No, this would be extremely wrong: it’d open on-screen keyboards automatically on platforms that use them, mess with screen readers by dropping them in the search box rather than at the head of the page, and break keyboard functionality, most significantly things like arrow keys and Space for in-page navigation.

The autofocus attribute sometimes seems like a good idea, but it’s actually almost never desirable.

an hour ago by HWR_14

> They hi-jacked the browser's `/` key to focus the field, which is something I hate.

This is one of the two comments on the article (the other being the rationale as a response for why they used the '/' key to do that behavior.)

10 hours ago by peterbe

> They hi-jacked the browser's `/` key to focus the field, which is something I hate.

You're not the first one to point it out. Please join github.com/mdn/yari to raise your voice. It's an Open Source project after all.

> They should have just had the search field focused automatically

Why? There's a lot of JS to load to make that work. If you never need to do a search (e.g. from a Google search) it would be a potential waste.

> Also, I'm confused, I thought https://mdn.dev/ was the new thing because Mozilla was stepping back from MDN. Is it a fork?

That domain is just an alias we don't currently use. It's still the old MDN from Mozilla. No fork.

10 hours ago by daleharvey

> Why? There's a lot of JS to load to make that work. If you never need to do a search (e.g. from a Google search) it would be a potential waste.

Confused by what this comment is meant to say exactly, but just in case its not known already, seems this situation is what the autofocus attribute is for @ https://developer.mozilla.org/en-US/docs/Web/HTML/Global_att..., no JS needed

42 minutes ago by deecewan

the op is saying "if we autofocussed, we'd need to load all the JS involved in performing the search"

12 hours ago by muxator

Now I am curious if, in the real MDN production site, serach-index.json loading is triggered by the execution of /static/js/autocomplete.js, when their download should really be started in parallel by the shim.

Many websites leave a lot of performance on the table because of such behaviors.

My hypothesis is that, since this is easier for the developer, and works good enough, not many people really care. But these things add up, and the web becomes slower and slower.

10 hours ago by peterbe

MDN has 2 search things: 1. client-side only which downloads a complete list of all titles. 2. full-text search on everything with Elasticsearch.

2 hours ago by yesbabyyes

First of all, great write up and interesting solution, thank you for that!

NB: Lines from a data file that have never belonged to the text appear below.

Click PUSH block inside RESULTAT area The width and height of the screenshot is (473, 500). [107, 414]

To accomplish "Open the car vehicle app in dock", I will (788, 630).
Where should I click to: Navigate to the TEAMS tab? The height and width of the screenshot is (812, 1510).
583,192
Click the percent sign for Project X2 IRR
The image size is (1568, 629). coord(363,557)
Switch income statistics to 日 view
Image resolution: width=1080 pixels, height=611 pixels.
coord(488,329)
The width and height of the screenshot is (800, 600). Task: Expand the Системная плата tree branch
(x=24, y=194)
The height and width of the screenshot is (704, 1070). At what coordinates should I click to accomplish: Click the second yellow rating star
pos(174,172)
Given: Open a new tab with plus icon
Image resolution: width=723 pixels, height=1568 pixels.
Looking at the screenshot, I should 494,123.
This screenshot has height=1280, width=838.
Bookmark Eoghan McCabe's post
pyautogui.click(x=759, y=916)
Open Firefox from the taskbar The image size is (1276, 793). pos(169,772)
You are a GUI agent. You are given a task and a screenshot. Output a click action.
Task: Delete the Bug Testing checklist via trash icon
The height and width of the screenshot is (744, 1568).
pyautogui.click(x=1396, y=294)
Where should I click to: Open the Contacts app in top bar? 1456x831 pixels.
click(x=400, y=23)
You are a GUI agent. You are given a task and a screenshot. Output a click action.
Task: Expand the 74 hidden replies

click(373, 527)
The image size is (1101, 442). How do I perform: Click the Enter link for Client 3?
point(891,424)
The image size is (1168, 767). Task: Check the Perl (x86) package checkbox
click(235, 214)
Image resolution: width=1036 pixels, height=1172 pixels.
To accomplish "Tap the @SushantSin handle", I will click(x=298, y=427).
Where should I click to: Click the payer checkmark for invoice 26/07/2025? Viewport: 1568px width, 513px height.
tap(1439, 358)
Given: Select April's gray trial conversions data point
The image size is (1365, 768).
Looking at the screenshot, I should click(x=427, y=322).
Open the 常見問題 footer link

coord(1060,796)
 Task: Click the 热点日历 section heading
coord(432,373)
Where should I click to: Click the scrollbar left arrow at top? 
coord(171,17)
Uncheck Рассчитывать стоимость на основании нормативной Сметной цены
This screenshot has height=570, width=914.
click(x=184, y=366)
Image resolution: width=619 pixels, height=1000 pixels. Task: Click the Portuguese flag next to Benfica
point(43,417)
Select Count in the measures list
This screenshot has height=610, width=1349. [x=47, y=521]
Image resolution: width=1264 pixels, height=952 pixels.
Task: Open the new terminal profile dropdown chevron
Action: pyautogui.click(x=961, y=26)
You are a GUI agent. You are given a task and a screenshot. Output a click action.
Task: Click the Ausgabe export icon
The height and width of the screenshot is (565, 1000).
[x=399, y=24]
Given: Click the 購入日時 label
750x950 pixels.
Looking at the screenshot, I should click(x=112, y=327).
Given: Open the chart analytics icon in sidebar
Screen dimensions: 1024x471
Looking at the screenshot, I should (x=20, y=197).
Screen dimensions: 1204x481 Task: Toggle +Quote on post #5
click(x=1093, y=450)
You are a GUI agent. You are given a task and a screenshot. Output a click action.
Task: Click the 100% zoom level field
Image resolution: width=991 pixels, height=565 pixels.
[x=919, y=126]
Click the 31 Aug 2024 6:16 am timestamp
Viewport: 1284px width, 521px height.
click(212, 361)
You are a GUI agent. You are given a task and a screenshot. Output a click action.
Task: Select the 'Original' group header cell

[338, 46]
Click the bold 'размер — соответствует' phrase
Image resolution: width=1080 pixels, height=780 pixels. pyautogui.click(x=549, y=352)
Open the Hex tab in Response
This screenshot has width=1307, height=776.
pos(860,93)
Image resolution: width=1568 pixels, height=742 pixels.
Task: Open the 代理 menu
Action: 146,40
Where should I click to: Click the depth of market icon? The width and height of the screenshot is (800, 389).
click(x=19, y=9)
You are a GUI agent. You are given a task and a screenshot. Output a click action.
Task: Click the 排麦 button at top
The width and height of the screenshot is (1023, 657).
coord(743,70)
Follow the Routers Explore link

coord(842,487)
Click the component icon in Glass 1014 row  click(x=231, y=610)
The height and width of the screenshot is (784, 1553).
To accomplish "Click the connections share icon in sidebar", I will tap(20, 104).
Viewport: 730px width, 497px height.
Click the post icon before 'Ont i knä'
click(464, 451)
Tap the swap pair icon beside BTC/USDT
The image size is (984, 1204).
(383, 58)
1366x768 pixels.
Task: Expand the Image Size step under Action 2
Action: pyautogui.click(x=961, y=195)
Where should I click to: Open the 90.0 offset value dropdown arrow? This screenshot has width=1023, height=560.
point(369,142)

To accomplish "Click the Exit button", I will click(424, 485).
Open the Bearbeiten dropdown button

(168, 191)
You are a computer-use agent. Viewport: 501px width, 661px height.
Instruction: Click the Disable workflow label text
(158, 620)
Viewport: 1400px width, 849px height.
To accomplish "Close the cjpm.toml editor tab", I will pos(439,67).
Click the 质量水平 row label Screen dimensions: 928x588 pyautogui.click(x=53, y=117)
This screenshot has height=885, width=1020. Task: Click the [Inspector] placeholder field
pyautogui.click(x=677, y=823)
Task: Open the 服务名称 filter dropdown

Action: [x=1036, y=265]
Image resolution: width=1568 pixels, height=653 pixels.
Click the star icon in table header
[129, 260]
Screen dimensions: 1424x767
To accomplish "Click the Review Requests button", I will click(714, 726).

I think GPS question was rather whether the page loads the start autocomplete script on focus, and the script triggers download of the json data, as in the pseudo code, or whether the real code triggers downloading of both in parallel (the script and the json data)?

6 hours ago by brailsafe

Are they using react for just this one thing on this page!? Honestly it wasn't very clear to me, but they seemed to indicate that. I wonder if that's just because it's the pattern at MDN, but I feel like shipping react along with the JSON has got to be huge.

6 hours ago by nicoburns

React's only 100kb (or ~30kb gzipped). You're not likely to notice that if it's fetched in the background.

4 hours ago by brailsafe

100kb is a lot in the context of making one specific component work. If it's just one thing you could do it will far less overhead. Maybe preact or a native web component or something. If I'm not misunderstanding, then it does seem like how people would include jQuery just to select a few elements and change their classes or make an ajax call.

11 hours ago by ShrigmaMale

I like mosra's search, implemented in m.css for magnum. He wrote a blog post on it here: https://blog.magnum.graphics/meta/improved-doxygen-documenta... and you can try it on the magnum docs site: https://doc.magnum.graphics/magnum/#search

Fast and can be served from a static site.

6 hours ago by eric4smith

As an aside here... MDN docs are pretty awesome. I've been learning pure vanilla Javscript on this site more than anywhere else.

I used to automatically include jQuery in every project as a habit/reflex.

Now, because of MDN, I never do that anymore, unless It makes total sense. Kudos guys!